We never add capacity to our roads on the basis that traffic will continue to grow at historic growth rates #alternativefact
So if you missed the whole #alternativefact thing, you must have been boycotting all Trump news this past weekend. I couldn't get enough of the train wreck so if you did miss it, apparently, it's the cool new way to claim that things you clearly know are false are actually true!
This is a pretty big issue for any transportation engineer these days. Historically the impact of many new developments has been calculated on the basis of new vehicle trips estimated from ITE (Institute of Transportation Engineers) trip rates, which themselves are based on historic trips surveyed at specific land uses. These rates are then applied to the gross floor area or number of units to determine the number of new vehicle trips for a development. The new vehicle trips are added to the existing traffic to determine traffic volumes at opening. Seems reasonable... but after that, background traffic growth will be added to determine the horizon year traffic volumes so that the necessary number of vehicle lanes can be determined to accommodate all that "predicted" traffic 15+ years from now.

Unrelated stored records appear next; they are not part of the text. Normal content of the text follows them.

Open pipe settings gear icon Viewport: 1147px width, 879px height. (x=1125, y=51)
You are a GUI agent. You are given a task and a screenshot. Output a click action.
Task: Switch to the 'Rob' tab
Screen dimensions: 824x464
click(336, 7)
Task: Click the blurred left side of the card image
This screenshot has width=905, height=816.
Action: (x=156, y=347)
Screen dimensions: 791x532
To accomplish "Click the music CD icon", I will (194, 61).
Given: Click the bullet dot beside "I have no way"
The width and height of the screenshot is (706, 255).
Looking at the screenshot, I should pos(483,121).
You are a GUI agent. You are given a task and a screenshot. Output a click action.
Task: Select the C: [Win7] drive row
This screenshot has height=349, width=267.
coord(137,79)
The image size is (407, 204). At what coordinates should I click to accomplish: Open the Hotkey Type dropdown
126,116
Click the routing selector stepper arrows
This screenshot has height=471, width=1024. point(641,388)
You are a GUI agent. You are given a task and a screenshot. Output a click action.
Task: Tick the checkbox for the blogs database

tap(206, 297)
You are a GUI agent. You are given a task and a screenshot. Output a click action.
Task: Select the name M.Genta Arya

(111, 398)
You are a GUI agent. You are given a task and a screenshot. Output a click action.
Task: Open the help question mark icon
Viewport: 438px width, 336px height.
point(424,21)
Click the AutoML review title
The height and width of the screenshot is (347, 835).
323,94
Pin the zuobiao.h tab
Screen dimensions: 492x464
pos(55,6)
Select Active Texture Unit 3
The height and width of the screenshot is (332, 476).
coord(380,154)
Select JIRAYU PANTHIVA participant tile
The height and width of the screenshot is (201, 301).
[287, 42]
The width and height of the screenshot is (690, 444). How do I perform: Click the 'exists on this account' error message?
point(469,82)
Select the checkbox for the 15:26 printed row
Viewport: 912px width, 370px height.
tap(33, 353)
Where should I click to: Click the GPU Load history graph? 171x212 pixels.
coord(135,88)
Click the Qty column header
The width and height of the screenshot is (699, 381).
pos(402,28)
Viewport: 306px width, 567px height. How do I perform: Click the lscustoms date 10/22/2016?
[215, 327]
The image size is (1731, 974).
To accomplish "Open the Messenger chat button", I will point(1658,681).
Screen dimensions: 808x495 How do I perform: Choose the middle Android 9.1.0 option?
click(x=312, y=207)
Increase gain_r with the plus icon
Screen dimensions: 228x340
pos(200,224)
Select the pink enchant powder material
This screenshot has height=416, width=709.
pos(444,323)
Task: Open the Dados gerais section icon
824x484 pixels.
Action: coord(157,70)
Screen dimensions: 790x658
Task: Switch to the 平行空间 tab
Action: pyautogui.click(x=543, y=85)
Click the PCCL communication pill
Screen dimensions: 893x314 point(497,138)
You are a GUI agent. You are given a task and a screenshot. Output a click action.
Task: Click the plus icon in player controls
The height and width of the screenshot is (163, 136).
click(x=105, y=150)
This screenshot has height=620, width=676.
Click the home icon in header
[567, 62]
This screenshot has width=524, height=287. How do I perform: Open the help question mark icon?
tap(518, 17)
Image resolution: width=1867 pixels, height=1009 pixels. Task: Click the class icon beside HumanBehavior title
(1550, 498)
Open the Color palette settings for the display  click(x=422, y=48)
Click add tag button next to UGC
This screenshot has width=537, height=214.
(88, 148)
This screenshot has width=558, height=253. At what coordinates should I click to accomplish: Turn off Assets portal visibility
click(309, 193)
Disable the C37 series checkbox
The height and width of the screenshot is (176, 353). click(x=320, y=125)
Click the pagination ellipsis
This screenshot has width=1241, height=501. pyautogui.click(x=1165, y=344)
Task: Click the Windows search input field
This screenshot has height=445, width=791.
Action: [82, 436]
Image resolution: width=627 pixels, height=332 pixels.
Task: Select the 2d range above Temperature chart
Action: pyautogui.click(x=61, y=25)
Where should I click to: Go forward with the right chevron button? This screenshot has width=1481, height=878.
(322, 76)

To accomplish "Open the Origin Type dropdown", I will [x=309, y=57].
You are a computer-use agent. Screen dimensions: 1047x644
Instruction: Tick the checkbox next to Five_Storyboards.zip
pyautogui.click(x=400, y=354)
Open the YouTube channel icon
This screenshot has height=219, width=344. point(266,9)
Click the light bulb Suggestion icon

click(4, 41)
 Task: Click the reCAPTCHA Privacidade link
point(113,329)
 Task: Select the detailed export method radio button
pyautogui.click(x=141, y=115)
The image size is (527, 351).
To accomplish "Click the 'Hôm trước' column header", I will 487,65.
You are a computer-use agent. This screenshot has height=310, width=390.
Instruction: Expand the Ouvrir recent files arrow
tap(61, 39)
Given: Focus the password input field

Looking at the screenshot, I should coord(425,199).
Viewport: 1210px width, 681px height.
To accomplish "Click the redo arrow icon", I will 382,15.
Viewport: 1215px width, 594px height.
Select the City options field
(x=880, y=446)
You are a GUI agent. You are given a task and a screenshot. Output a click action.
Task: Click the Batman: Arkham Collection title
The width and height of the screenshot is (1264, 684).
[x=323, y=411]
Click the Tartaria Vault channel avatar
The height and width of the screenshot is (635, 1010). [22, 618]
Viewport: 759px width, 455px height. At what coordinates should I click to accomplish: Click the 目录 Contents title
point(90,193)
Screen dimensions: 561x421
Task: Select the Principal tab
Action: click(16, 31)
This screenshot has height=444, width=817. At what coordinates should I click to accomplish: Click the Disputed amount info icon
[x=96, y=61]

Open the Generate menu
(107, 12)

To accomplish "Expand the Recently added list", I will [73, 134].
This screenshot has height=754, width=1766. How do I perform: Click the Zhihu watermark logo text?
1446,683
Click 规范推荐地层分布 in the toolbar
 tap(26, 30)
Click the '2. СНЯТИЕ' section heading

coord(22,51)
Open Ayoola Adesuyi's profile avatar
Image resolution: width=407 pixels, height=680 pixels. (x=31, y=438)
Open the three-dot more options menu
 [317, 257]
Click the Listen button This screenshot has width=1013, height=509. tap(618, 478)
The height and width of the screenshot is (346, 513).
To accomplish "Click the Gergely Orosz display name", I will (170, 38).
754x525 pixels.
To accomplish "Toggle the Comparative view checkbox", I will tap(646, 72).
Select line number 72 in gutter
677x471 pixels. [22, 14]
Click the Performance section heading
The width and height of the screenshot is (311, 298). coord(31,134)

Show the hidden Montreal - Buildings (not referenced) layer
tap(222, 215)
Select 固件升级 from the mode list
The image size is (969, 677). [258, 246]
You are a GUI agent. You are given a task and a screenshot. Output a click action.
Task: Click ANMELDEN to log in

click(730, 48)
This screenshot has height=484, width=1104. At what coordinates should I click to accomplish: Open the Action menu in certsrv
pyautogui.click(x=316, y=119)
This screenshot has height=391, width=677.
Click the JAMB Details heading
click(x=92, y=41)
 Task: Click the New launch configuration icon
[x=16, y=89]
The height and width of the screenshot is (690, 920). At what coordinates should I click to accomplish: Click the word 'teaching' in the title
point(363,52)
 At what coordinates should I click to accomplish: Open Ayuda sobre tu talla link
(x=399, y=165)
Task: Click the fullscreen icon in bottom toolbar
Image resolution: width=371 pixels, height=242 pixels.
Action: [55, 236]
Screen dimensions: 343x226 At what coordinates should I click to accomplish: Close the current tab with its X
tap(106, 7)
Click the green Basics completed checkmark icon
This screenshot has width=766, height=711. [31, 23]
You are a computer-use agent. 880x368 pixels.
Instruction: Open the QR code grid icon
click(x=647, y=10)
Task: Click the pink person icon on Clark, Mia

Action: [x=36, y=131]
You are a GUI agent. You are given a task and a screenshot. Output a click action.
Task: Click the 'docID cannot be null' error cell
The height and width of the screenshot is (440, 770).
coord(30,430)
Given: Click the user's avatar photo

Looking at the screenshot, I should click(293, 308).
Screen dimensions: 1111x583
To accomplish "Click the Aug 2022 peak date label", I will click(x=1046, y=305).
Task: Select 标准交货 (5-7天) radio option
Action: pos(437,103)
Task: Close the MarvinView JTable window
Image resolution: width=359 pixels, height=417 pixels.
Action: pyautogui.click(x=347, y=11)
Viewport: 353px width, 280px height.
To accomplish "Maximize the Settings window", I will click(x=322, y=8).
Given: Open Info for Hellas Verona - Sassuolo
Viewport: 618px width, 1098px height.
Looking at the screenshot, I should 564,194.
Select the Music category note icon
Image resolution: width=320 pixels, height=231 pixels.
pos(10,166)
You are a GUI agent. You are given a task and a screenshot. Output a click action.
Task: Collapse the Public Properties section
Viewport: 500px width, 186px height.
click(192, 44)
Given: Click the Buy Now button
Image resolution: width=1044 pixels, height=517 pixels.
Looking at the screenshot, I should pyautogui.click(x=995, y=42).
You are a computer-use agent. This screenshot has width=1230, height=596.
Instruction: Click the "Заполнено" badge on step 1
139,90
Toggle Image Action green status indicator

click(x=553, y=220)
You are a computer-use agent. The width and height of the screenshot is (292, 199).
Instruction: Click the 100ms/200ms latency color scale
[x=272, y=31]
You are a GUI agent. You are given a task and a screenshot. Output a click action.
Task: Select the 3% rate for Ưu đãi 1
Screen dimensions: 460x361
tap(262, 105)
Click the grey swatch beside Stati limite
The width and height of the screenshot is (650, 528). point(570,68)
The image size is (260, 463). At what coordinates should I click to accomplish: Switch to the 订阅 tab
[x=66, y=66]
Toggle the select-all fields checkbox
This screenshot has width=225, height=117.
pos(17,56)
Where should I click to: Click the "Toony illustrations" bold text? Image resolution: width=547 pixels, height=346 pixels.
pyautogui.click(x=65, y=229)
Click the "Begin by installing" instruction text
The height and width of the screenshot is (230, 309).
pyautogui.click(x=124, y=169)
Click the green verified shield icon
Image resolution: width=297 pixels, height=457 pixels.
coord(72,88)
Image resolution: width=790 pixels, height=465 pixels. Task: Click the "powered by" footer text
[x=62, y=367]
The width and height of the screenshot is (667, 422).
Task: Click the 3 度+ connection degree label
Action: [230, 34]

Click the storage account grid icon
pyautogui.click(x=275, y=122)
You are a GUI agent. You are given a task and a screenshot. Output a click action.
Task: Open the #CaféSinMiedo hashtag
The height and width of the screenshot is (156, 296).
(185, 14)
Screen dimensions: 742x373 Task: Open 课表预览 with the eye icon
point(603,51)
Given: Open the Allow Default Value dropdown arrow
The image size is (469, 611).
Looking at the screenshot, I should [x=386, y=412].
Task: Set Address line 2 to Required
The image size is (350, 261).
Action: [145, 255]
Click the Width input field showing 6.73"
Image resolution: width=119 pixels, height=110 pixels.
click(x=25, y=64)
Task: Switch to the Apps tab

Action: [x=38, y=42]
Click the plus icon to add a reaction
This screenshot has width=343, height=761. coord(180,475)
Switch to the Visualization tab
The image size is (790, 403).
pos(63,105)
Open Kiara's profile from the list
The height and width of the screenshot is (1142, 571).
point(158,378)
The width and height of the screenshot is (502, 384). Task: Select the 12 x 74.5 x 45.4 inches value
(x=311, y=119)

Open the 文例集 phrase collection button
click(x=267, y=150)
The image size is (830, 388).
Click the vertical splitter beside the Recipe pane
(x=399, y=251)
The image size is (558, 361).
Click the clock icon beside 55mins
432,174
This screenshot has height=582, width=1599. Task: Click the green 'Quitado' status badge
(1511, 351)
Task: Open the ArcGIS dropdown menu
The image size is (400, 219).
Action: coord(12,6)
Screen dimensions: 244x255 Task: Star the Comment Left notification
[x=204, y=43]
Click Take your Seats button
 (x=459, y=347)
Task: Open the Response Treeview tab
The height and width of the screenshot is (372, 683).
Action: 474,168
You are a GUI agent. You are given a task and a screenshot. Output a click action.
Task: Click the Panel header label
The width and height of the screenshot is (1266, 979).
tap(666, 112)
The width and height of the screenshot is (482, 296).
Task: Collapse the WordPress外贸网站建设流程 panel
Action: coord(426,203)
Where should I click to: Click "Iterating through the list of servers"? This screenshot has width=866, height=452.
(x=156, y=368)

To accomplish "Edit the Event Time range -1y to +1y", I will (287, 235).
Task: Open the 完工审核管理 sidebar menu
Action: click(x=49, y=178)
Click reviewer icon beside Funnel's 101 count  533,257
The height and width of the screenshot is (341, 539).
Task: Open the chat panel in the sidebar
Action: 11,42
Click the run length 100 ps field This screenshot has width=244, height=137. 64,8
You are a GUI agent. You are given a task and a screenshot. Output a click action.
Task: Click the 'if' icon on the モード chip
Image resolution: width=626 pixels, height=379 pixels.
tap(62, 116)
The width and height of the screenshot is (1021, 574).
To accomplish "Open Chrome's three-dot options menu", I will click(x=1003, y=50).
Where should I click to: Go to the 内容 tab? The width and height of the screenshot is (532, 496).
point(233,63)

Oops! We just made it easier to drive and therefore induced traffic. We also just widened an intersection or a street on the basis of what might happen. That was a reasonable assumption 20 years ago, but as well as realizing the cost of this to the urban environment and general health and well being of our cities, we are entering the first period of great uncertainty for the automobile.
The problem is, none of us really know how vehicle use is going to change, we're just pretty sure it will. That's good enough reason not to be building any extravagant vehicle infrastructure at this time.
And that's not to say we shouldn't build any, there are many reasons we still need to build, rectifying design mistakes from the past, improving safety, replacing infrastructure that is coming to the end of its life, facilitating goods movement, etc. Each situation is different, its just important that we judge each on the basis that past growth is not necessarily a good indicator of future demand.